For one man in Guiuan, the simple slaughter of a pig offers a way forward
When Salvador Duran woke the other morning, he knew that this would be a good day.
He got up and he walked out of his wooden hovel home on Guimbaolibot Avenue and he had a pee. Then Salvador went back into his shack and put on his vest shirt. It sported the logo of his favourite basketball team, the Aces, and had his name on the back, above the number 24.
It was a bit after 5am and still half dark. But a cock was crowing and the promise of a sunrise lay to the east, out over the sea.
This day would definitely be a good one. He was sure of that. It would be better than the terrifying day Typhoon Haiyan, named Yolanda in the Philippines, swept away his home; better than lots of the lousy days after when he and his family struggled to survive.
Salvador knew this day would be a good one because he had something to kill.
He had bought a pig and he was going to slaughter it and butcher it and feed his family royally and sell some of the meat as well so that he had money for the days ahead.
The three-month-old, unknowing source of Salvador’s good spirits was tethered to the branch of a fallen tree that lay opposite his house. It was snuffling around in the sand and the mess and the debris of the storm, looking for a morsel . . . without much success, it seemed.
There would be no last meal for the pig. Still, he carried on.
Behind him, Salvador built a fire on the edge of the concrete road. First, he got some lumps of rubble to make a hearth. No difficulty there; if there’s one thing Guiuan has an oversupply of these days it is rubble.
Salvador built two side supports for his pot, using two lumps of concrete – one on top of the other; two each side of the fire.
Blazing fire
He got some wood. No difficulty there either. He put some sticks between the block supports and lit his fire. Soon it was blazing in the dawn light, flames licking up the side of a pot filled with water, blackening it, and attracting the presence of children.
“Very nice,” he pronounced to me smiling, looking back at the pig. “Buy one, get one free!”
And he cackled loudly at his joke with the children joining in. We all looked at the pig whose fate was well sealed. I blessed it, with the exaggerated hand movements of a bishop.
Salvador and the kids were in stitches.
When the water in the pot was boiling, the pig was led on to the road that would be his execution block.
Salvador lay the pig on its side. It went willingly, passively and without squealing. Did it know? The knife went into his chest just by his front left trotter, directly into the heart. The pig died as close to instantly as it was possible under the circumstances.
Quickly, Salvador got to work. He scooped out boiling water and, with a machete-like knife, began scraping the outer skin and hair from the corpse. It was like scaling a fish.
The kids, half a dozen in number, squatted on their hunkers and watched intently, not saying a word. Salvador and I chatted as he worked. He and his family survived the typhoon because they went to an evacuation shelter.

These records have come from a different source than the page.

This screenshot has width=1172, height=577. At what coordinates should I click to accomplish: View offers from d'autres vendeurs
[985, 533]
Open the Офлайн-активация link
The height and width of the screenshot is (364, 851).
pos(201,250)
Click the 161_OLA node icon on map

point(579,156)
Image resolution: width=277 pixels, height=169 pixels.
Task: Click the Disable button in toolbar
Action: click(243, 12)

But they lost their wooden shanty home. What they lived in now was all that had been able to cobble together from the debris in the fortnight since the storm. He needed to rebuild much more, he said, but he had no money for nails.
When the scaling was done, he washed the mess off the road with the remaining water. He turned the pig on its back and slit open its belly.
He cut the lower intestine and the oesophagus and lifted the heart and liver out into a black plastic basin. He cupped his hands and went back inside the abdomen, to scoop out the blood. Then he grabbed hold of the upper parts of the gut and, from beyond the pig’s tail, pulled and pulled and pulled until the whole guts came free.
He slapped them on the ground as a matador might his cape following an exaggerated pass of the bull.
Sellable pieces
The pig ready for dismembering, Salvador washed it once more before slapping it down on his butcher’s table in front of his house. He decapitated the pig, displaying the head on the table; he cleavered the torso in half, then quartered it; he removed the trotters; and then butchered it into sellable pieces.
The sun was fully up now; Guiuan going about its business . . . inasmuch as there is business to be gone about. The emergency aid teams – a united nations of helpers – were all on the move. Locals on bicycles and motorcycles, bicycle taxis and motorbike sidecar taxis, were beginning to clog up Guimbaolibot Avenue.
From an open-sided living room in Salvador’s hovel looking out at the City Hall, his mother, grandmother and brother sat watching as Salvador and some of his six kids set up shop, ready for business and knowing that tonight’s dinner – and a good few more besides – was sorted.
A good start to a good day.
I gave him 1,000 pesos, about €17. “Nails for the house,” said Salvador. “Thank you.”
Yes, he always knew that this day would be a good day.